Credit Score vs. Credit Report: What's the Difference?

There's a relationship between your credit report and your credit score, but they are not the same thing.
Many people mistakenly believe that their credit score and credit report are the same thing. Even though the two are related, your credit score and report are distinct entities.

A three-digit number, your credit score indicates your likelihood of paying back debts on time. The details of your payment history and your credit standing are found in your credit report.

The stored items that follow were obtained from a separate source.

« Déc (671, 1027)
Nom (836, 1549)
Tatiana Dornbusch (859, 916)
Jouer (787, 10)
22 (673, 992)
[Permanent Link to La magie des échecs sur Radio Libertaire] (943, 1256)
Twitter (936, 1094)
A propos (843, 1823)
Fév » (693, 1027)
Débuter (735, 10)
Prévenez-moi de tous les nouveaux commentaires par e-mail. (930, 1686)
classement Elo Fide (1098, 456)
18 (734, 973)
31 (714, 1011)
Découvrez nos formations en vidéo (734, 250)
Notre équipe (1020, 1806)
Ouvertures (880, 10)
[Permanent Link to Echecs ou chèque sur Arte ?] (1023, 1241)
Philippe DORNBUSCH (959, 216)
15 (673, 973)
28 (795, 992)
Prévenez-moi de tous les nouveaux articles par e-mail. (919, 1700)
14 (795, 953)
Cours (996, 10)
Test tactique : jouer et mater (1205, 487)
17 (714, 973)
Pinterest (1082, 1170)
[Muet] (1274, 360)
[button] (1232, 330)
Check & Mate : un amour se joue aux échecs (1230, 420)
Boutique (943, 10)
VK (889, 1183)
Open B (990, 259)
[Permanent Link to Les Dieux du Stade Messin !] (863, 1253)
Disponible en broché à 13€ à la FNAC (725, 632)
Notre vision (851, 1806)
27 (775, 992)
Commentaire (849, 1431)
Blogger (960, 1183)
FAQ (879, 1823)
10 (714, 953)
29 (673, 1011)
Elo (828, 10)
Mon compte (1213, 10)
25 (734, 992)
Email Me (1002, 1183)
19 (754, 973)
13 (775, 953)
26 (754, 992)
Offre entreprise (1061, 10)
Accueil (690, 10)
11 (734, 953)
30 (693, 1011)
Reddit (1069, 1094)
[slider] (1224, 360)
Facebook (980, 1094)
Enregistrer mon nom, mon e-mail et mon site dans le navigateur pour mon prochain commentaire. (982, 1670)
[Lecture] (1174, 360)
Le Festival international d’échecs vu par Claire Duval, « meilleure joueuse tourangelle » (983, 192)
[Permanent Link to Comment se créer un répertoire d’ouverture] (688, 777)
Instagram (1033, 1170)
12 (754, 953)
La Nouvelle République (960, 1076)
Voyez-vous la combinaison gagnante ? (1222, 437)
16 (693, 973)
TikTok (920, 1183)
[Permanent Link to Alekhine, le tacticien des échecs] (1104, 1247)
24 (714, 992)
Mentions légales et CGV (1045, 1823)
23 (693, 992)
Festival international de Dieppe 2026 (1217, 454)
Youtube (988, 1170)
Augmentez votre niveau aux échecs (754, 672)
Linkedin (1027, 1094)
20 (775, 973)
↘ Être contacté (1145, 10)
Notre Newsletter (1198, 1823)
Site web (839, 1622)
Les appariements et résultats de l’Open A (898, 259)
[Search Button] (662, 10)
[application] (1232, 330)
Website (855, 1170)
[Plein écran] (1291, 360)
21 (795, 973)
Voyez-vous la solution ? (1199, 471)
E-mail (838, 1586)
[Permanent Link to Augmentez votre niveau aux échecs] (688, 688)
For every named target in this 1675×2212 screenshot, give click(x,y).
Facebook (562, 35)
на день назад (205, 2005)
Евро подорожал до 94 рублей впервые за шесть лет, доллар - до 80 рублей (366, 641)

Exactly what Does One Mean by Credit Score?

Various credit scores have been assigned to you. Lenders typically use a score based on the Fair Isaac Corporation's FICO model. There are a wide variety of FICO scores available, some of which are tailored to specific industries (like the FICO Auto Score 9).

Lenders may also rely on a different credit score model, VantageScores, in addition to FICO. VantageScore 4.0 and 3.0 are the newest releases. Credit scores can be anywhere from 300 to 850, and that's the range used by both FICO and VantageScore.

Check out this list of the top travel rewards credit cards to learn more.
To determine your eligibility for a loan, creditors typically contact one or more credit reporting agencies and ask for your credit score. Your credit score is determined by an algorithm that analyzes the data in your credit report.

While both the FICO and VantageScore range from 300 to 850, the factors used to determine your score are weighted differently. If you read on, you'll understand what I'm getting at.

If you're just getting started with credit, it takes about six months of on-time payments to establish a good payment history and thus a high FICO score. VantageScore reduces the weight given to the length of time you've had credit accounts, so a score can be made in as little as two months.